Sesame chicken was my go-to order for Chinese takeout growing up. This simplified version will satisfy any sesame chicken (or Chinese food) craving, requires no deep frying, and comes together super fast! You can use chicken thigh or breast or even substitute with cubed tofu or tempeh. This one is sure to please the whole family!

Ingredient Highlight

Chicken! is a great way to get in easy protein that’s packed with selenium, choline, niacin (Vitamin B3), and vitamin B6, and B12.

Servings 4 People
Prep Time 10 minutes
Cook Time 15 minutes


  • 1 cup jasmine white rice*
  • 4 tbsp soy sauce or tamari
  • 3 tbsp honey
  • 2 tbsp sesame oil
  • 1 tbsp rice vinegar
  • 1 tbsp grated ginger
  • 2 cloves garlic chopped
  • 2 lbs boneless skinless chicken thighs and/or breasts, cut into bite-sized pieces
  • 2 tbsp cornstarch or tapioca starch**
  • 2 tbsp olive oil, divided
  • 1 cup thinly sliced scallions about 1 bunch
  • 2 tbsp sesame seeds
  • Lime wedges
  • Sriracha (optional)
  • *We’re using rice in this meal and the Rice + Beans, so double down on the rice to save time! If you prefer brown rice, go for it.
  • **I tested with both cornstarch and tapioca. Cornstarch had better results, but both will work. The tapioca starch may take longer to thicken.
  • Note: for a veggie boost, add in some finely chopped broccoli, cabbage, or kale at the end before adding the sauce.

Pro tip:

  • measure the sesame oil first, then measure the honey. The oiled tablespoon makes the honey slide right out (no more sticky fingers!).

Jasmine white rice:

  • Add the rice to a fine mesh strainer and rinse, using your hands to agitate the grains, until the water runs clear. This gets rid of the extra starch so your rice isn’t mushy. Add rice to a medium pot along with 1 ½ cups water over high heat. Once the water starts to simmer rapidly, reduce the heat to low and simmer gently, covered, for about 12-15 minutes, or until the water is evaporated and rice is cooked (watch the first part of the Bibimbap video to see how!).

Short grain brown rice:

  • Add rice to a pot and fill with enough water to cover by at least two inches. Bring to a boil, then reduce the heat to a rapid simmer and cook for about 20 minutes or until the rice is tender. Drain and set aside to cool.

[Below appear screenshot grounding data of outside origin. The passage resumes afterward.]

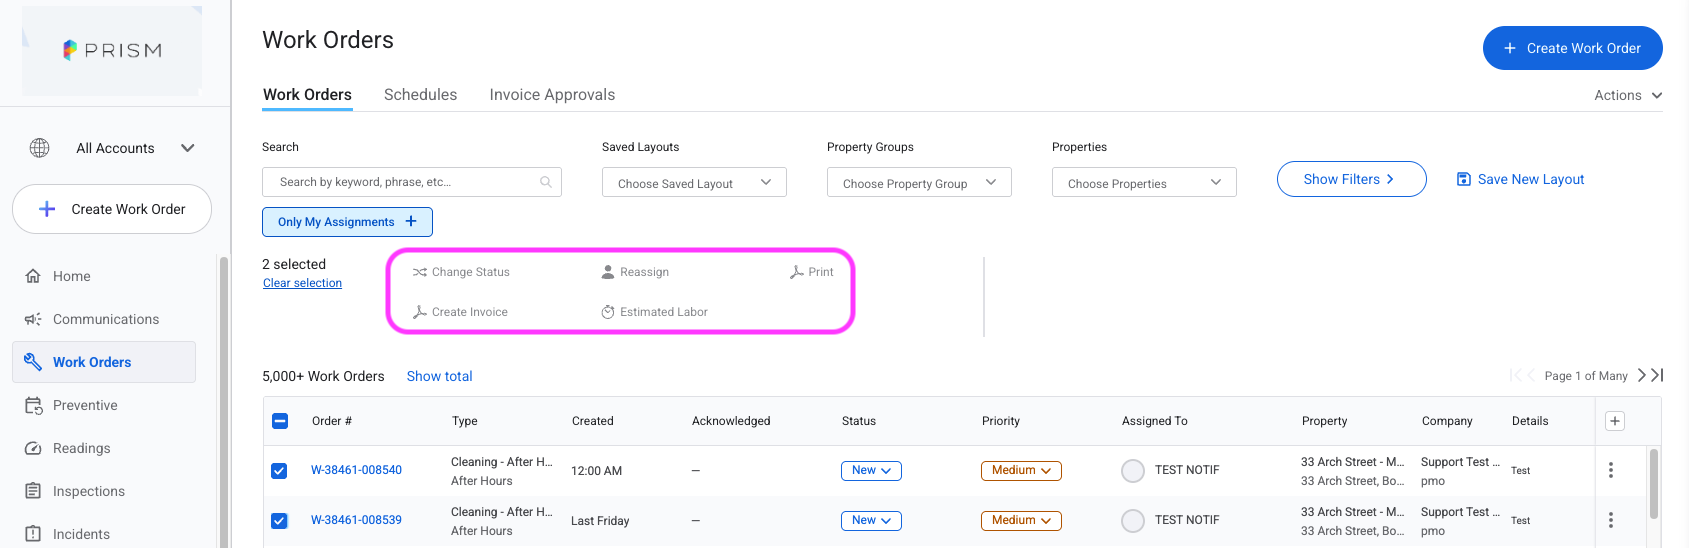1689x548 pixels.
Task: Click the Clear selection link
Action: (x=302, y=283)
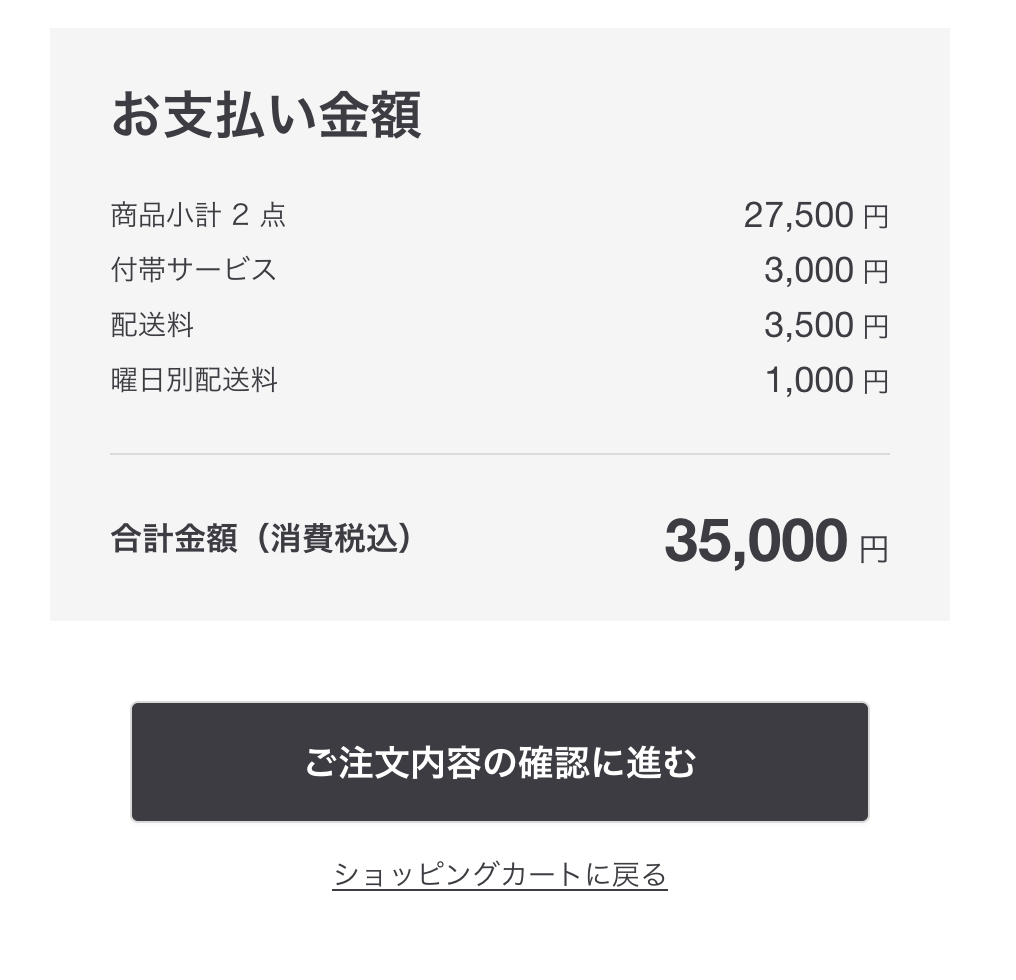The width and height of the screenshot is (1016, 980).
Task: Click the 付帯サービス row label
Action: pos(194,270)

  • Cook the rice (instructions below).
    In a small bowl, whisk together the soy sauce, honey, sesame, vinegar, ginger, and garlic until thoroughly combined (mix that honey in!).
  • Add starch to the chicken and toss to coat (I usually just do this on my cutting board). In a large skillet over medium-high heat, warm 1 tablespoon oil. Once hot, add half of the chicken and spread out into an even layer. Let cook undisturbed for 2 minutes or until golden brown. Give it a stir and let cook until cooked through, about 3 more minutes, stirring occasionally. Transfer to a bowl and repeat with remaining oil and chicken.
  • Once the second batch is done, add the first batch back into the skillet, along with the sesame soy mixture. Give it all a stir, then let it simmer for 2-3 minutes, stirring occasionally, or until the sauce thickens and coats the chicken nicely. Remove from heat and stir in the scallions.
  • Sprinkle sesame seeds over the chicken and serve with rice, a squeeze of lime, and sriracha (if using).

Items you can prep ahead (optional)

  • Cook 1 cup rice
  • Cube 2 lbs chicken
  • Whisk together the sesame soy mixture
  • Thinly slice 1 cup scallions


  • To make vegan or vegetarian, substitute cubed extra firm tofu or tempeh for the chicken.
  • For a veggie boost, add in some finely chopped broccoli, cabbage, or kale at the end before adding the sauce.  


  • Store leftovers in an airtight container in the fridge for up to 4 days or freeze for up to 2 months.

Leftovers + Repurposing:

  • Warm up leftovers in the microwave until warmed through. Serve topped with any fresh green herbs you have (green scallions, cilantro, basil, mint) and a generous squeeze of lime. 
  • A fried egg or scrambled eggs would be delicious mixed in with the chicken.